# SET TASK:
Copy everything from the line containing "Task: Go to previous product image arrow" down to the line containing "Action: (400, 524)", both included, exactly as they appear in the items below.

==== RECORDS PROVIDED ====

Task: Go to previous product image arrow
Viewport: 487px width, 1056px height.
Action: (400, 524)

====
==== RECORDS PROVIDED ====

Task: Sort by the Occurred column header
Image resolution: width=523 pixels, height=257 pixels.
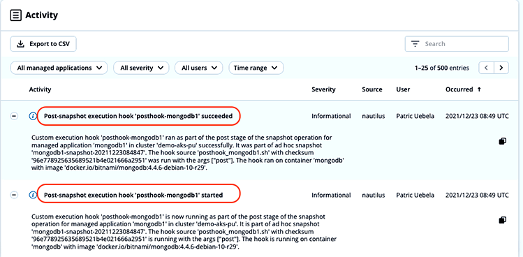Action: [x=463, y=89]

====
==== RECORDS PROVIDED ====

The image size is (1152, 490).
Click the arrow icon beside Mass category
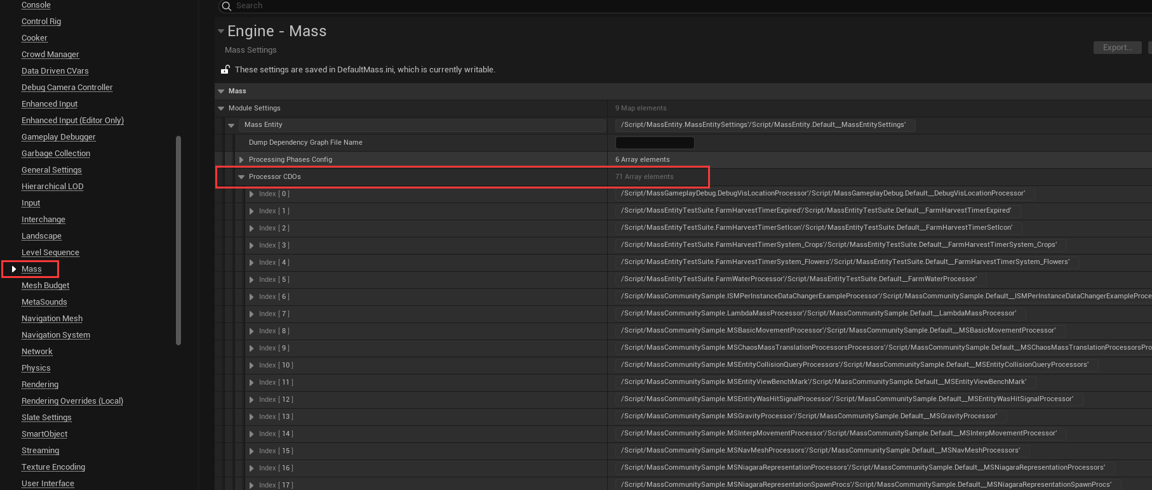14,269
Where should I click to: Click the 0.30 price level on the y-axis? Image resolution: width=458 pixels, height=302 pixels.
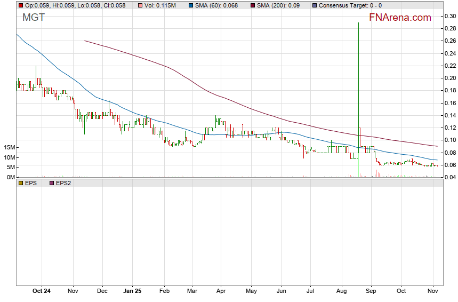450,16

====

# EXERCISE RESPONSE:
Task: Go to previous product image arrow
Viewport: 487px width, 1056px height.
Action: (400, 524)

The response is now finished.